"This is not rocket science. This is not a trip to the moon. It's making a movie. Which I don't mean to demean, but it's not such an arduous undertaking...In 2008, I put out "Cassandra's Dream," I'm putting out the Barcelona film, I finished shooting a film and have edited it with Larry David,
Evan Rachel Wood and Patricia Clarkson for next year. I've written a couple of things for the New Yorker magazine, I'm directing an opera for the Los Angeles Opera Company (Puccini's "Gianni Schicchi"). I've taken my band on a worldwide tour and appeared at the Montreal Jazz Festival this summer, so there's time for everything. On top of all of that I have time to take my kids to school every day, to take them to the bus to camp, to play with them, to go out with my wife, to see movies, to go to Knick games, to watch baseball."

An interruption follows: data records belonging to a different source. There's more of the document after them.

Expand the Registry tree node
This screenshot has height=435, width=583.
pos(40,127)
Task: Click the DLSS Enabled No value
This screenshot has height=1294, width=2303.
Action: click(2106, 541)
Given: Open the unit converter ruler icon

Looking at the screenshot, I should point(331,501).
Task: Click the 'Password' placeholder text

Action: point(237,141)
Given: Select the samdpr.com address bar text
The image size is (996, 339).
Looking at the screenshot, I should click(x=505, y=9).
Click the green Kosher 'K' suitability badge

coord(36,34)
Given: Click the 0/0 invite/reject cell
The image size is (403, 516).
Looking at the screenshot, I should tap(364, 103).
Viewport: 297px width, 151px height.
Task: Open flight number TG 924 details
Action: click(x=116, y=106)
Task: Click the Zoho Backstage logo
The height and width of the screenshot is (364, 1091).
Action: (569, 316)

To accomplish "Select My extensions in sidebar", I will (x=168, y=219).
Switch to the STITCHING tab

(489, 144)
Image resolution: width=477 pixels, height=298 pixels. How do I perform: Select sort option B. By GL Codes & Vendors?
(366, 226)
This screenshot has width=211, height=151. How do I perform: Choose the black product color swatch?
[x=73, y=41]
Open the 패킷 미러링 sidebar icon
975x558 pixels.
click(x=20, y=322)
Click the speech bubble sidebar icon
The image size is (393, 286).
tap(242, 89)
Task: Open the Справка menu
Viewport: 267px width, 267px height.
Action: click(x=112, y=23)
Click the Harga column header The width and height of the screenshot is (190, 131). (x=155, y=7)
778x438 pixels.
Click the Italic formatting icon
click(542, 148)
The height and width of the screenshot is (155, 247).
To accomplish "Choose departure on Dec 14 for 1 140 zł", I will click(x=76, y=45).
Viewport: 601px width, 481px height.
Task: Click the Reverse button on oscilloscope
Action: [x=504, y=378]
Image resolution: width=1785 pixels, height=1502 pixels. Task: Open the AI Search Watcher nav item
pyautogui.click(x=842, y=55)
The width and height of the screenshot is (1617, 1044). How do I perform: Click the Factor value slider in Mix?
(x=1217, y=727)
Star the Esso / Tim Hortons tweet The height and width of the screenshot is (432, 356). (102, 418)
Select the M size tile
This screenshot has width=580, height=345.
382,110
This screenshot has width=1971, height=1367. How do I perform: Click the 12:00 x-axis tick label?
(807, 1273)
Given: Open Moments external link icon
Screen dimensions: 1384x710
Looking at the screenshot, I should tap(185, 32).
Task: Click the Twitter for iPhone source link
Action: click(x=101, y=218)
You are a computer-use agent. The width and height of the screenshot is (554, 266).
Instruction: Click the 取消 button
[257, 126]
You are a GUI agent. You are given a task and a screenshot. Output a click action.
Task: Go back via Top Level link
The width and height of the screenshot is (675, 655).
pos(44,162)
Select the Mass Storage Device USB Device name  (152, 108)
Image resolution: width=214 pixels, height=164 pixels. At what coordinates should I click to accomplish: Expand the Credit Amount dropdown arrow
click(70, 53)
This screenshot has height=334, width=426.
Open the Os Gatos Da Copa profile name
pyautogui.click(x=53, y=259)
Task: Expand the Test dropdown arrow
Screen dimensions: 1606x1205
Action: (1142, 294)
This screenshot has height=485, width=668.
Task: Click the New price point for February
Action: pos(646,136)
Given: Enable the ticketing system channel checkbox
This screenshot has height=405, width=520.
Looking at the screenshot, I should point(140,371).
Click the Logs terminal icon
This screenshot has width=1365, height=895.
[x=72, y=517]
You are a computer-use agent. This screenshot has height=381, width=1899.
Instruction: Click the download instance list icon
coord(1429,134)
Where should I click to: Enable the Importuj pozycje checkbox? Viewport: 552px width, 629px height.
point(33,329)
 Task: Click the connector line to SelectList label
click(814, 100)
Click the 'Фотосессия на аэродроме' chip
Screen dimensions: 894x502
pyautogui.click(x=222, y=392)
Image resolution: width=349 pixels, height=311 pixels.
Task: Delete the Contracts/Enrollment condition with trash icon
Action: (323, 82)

The difficulty of this statement lies more with his audience than it does with Allen. Movie-goers have long insisted on reading Allen's films as autobiography. Ironically, his movies are often replete with characters who are wealthy yet listless and detached from doldrums of working class life; meanwhile Allen is regimented and workmanlike. More often than not, Allen spotlights Manhattan's brainy, bohemian upper crust with nary a time clock in sight; all the while Allen wakes and works to the tune of a film a year. Seldom, if ever, do you hear of him trekking to Barcelona for nothing more than to take in Gaudi. No, if he is abroad, it's a working vacation.